Ameen Sayani passed away at the age of 91 after experiencing a heart attack. Ameen Sayani’s name holds significant importance in the realm of radio broadcasting in India, remaining synonymous with the medium for generations of listeners.

Ameen Sayani, the legendary radio presenter known for his iconic show “Binaca Geet Mala,” passed away on Tuesday due to a heart attack at the age of 91. His son, Rajil Sayani, confirmed the news of his father’s passing to Indianexpress.com, stating that Ameen Sayani suffered a heart attack on Tuesday night. He was immediately taken to HN Reliance Hospital in Mumbai, where he ultimately succumbed to the attack. Rajil mentioned, “The doctors at the hospital attended to him but couldn’t save him, and he was declared dead.”

Born in 1932, Ameen Sayani hailed from a family where literature and language held immense importance. He was actively involved in assisting his mother, Kulsum Sayani, in editing a fortnightly journal named “Rahber,” which was initiated by Mahatma Gandhi. The journal was published simultaneously in Hindi, Urdu, and Gujarati. Additionally, Ameen Sayani’s brother was the renowned English broadcaster, Hamid Sayani. Ameen Sayani commenced his career with Radio Ceylon in 1951, marking the beginning of his illustrious journey in broadcasting.


“Namaskar bhaiyon aur behno, main aapka dost Ameen Sayani bol raha hoon,” resonated the voice emanating from radio sets, resembling large wooden boxes, captivating the audience in the recently independent India. Ameen Sayani’s departure from the serious demeanor of radio presenters to a more accessible and informative style of language endeared him to listeners. His presentation and show gained immense popularity when All India Radio imposed a ban on broadcasting Bollywood numbers. It also served as a platform for the promotion of simple Hindustani, creating a connection with people across the nation.

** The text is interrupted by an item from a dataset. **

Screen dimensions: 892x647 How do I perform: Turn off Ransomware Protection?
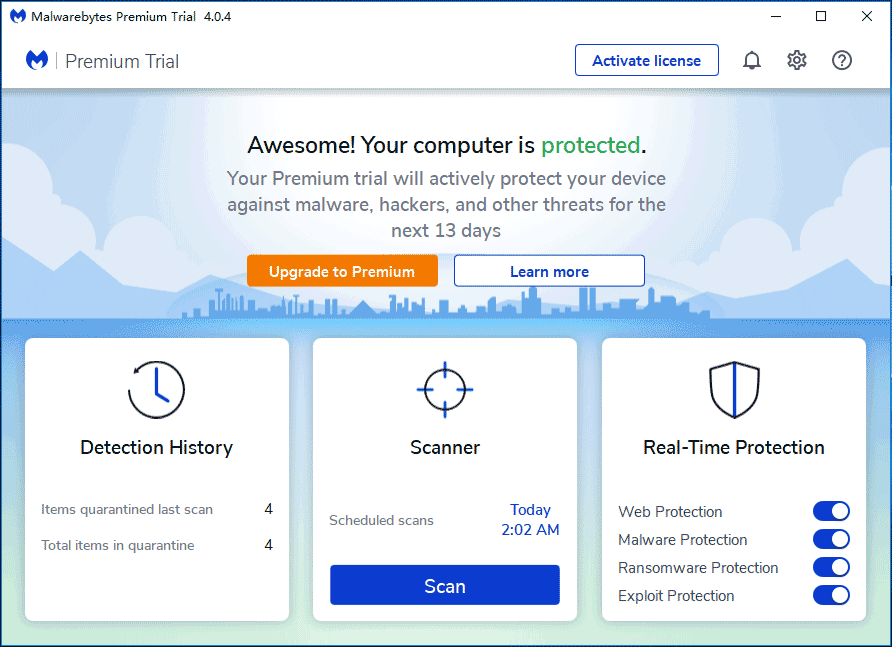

His program, initially a 30-minute slot on Radio Ceylon, known as Binaca Geetmala, quickly became a sensation in the 1950s. Despite undergoing several name changes — from Binaca Geetmala to Hit Parade and Cibaca Geetmala — the essence of the show remained unchanged. It aired from 1952 to 1994 and experienced a revival in the early 2000s. It transitioned across stations and eventually found a home on All India Radio’s Vividh Bharti.